Osmanlı yönetiminde özellikle Meşrutiyet’in ilanından sonra açılan gayrimüslimlere ait okullara karşı alınacak tavır da birinci Đcra Vekilleri Heyeti hükümetinde teorik boyutlarıyla ortaya serilmiştir. Đkinci Maarif Vekili’nin Şubat 1291 de bu okullar hakkında yaptığı konuşma dönemin siyasal koşullarıyla oturtulmaya çalışılan milliyetçi ideoloji arasında oluşan pragmatik çakışmayı göstermektedir;

“Bazı mahsurları olmasa, Türkiye dâhilinde bir tek ecnebi mektep bırakmam. Fakat bu, dâhili olduğu kadar harici bir meseledir. …[yapılması gereken] mekteplerimizi, ailemizi ecnebi mekteplerden müstağni bırakacak bir surette yükseltmektir” (Akyüz 1985; 304).

Yapılan bu konuşmadan sonra Anadolu’daki tüm yabancı okullar Mart 1921’de tamamen kapatıldı (Akyüz 1985; 304). Böylece bütün okullar tek bir merkezin yönetim ve denetimi altına girmiş oldu.

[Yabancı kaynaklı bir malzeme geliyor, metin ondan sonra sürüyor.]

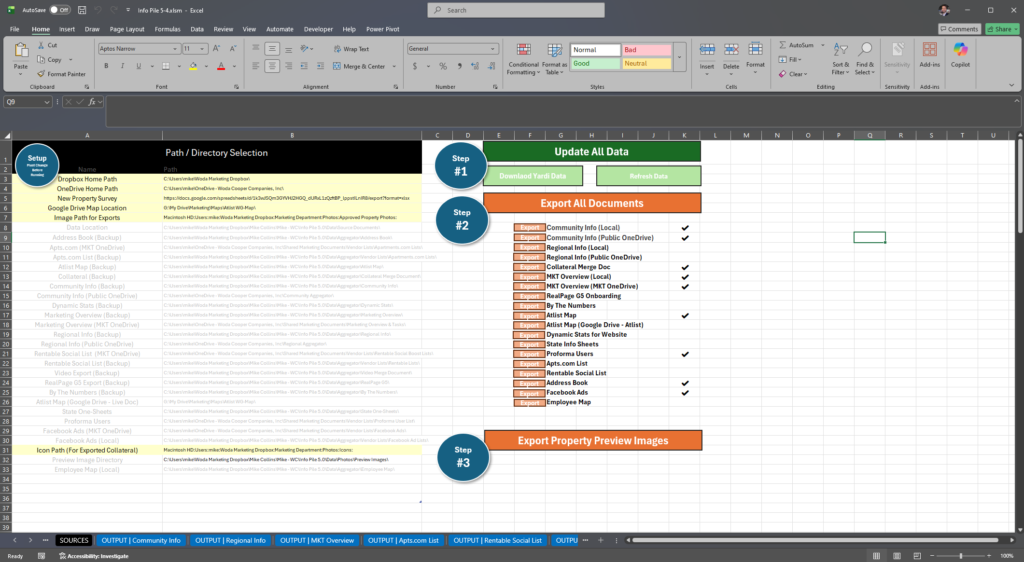Click the AutoSum sigma icon
Screen dimensions: 1024x562
pos(782,45)
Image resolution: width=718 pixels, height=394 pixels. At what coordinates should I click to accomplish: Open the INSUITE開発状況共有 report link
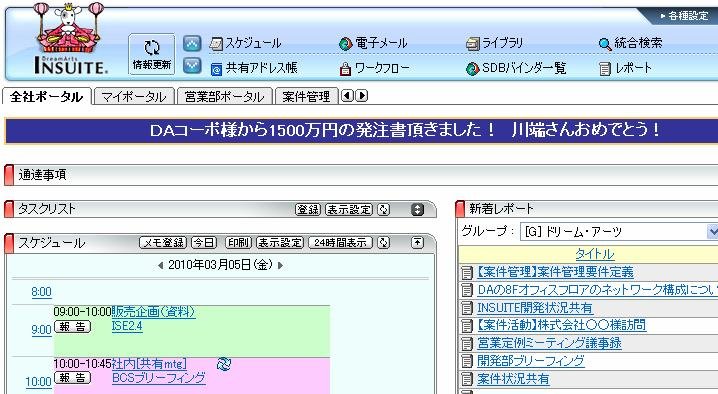pos(535,307)
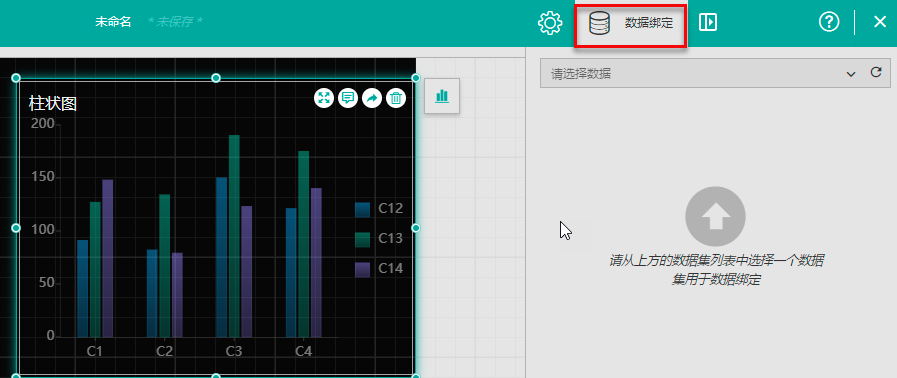Maximize the chart with fullscreen icon
The width and height of the screenshot is (897, 378).
324,98
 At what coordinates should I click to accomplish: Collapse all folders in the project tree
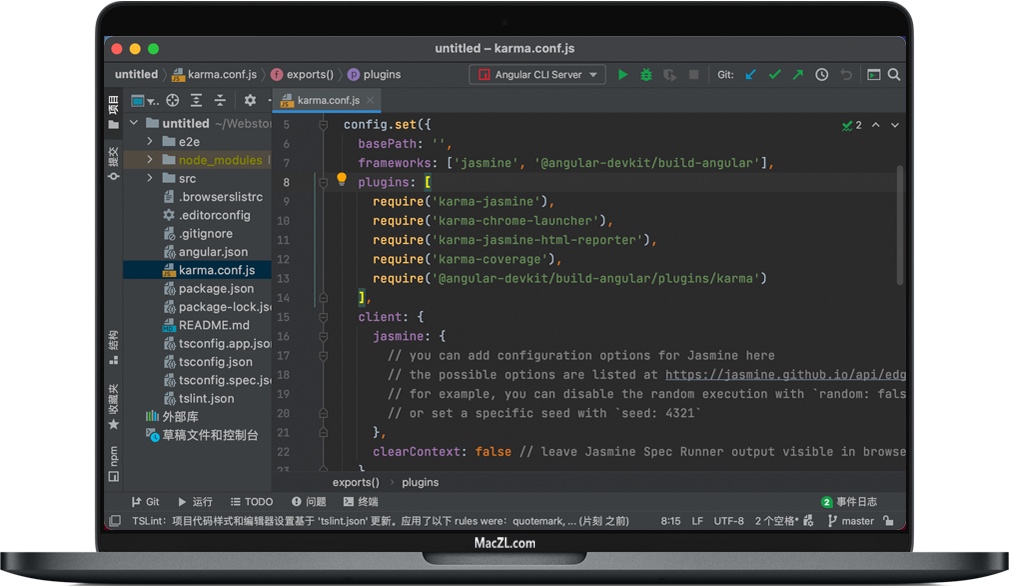pos(222,100)
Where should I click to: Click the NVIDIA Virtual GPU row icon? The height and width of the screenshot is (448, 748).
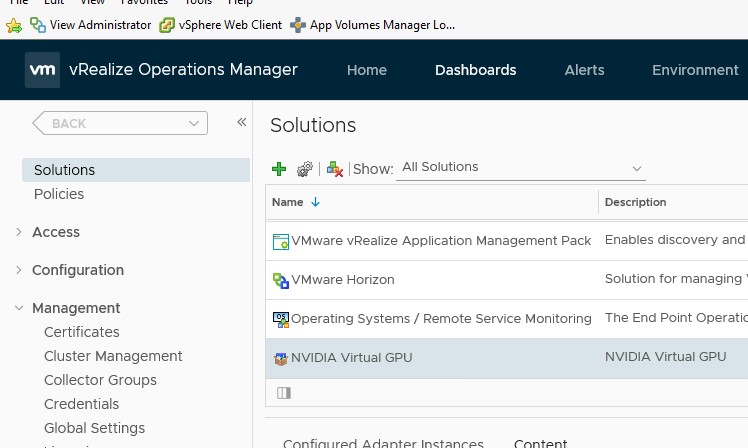click(x=281, y=358)
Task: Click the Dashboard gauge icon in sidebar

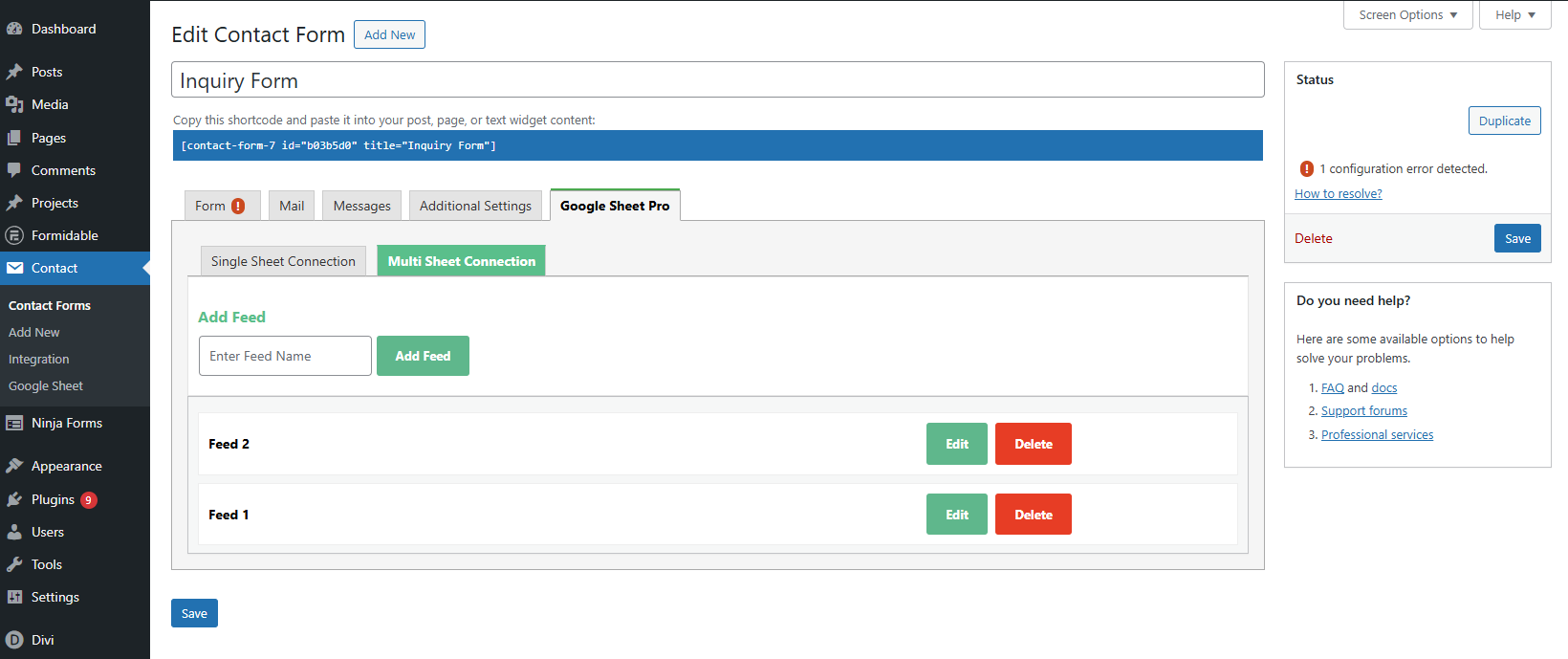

Osmanlı Devleti’ndeki batılılaşma hareketlerinin başlangıcından Cumhuriyetin ilan edildiği zamana kadarki süreçte eğitim politikalarında ilk göze çarpan değişim her geçen zamanda devlet etkinliğinin eğitim üzerinde kontrolü ve düzenliliği arttırma çabasıdır. Amaç bu kurumların kontrolüyle toplumsal kontrolün ve değişimin yönünü belirlemek ve hâkim olmak olmuştur. Batılılaşma süreci başlangıçta etkin ideolojik yönelim olsa da daha sonra yerini batılılaşma sayesinde ithal edilen milliyetçiliğe bırakmıştır. Özellikle Ankara Hükümeti’yle birlikte devlet söyleminde eğitimin biçimlendirilmesinde milliyetçilik temel düşünsel merkez olmuş, batılılaşma düşüncesi daha teknik bir terim olan çağdaşlaşma fikrine kanalize olarak milliyetçi söylemin temel ayaklarından birini oluşturmuştur.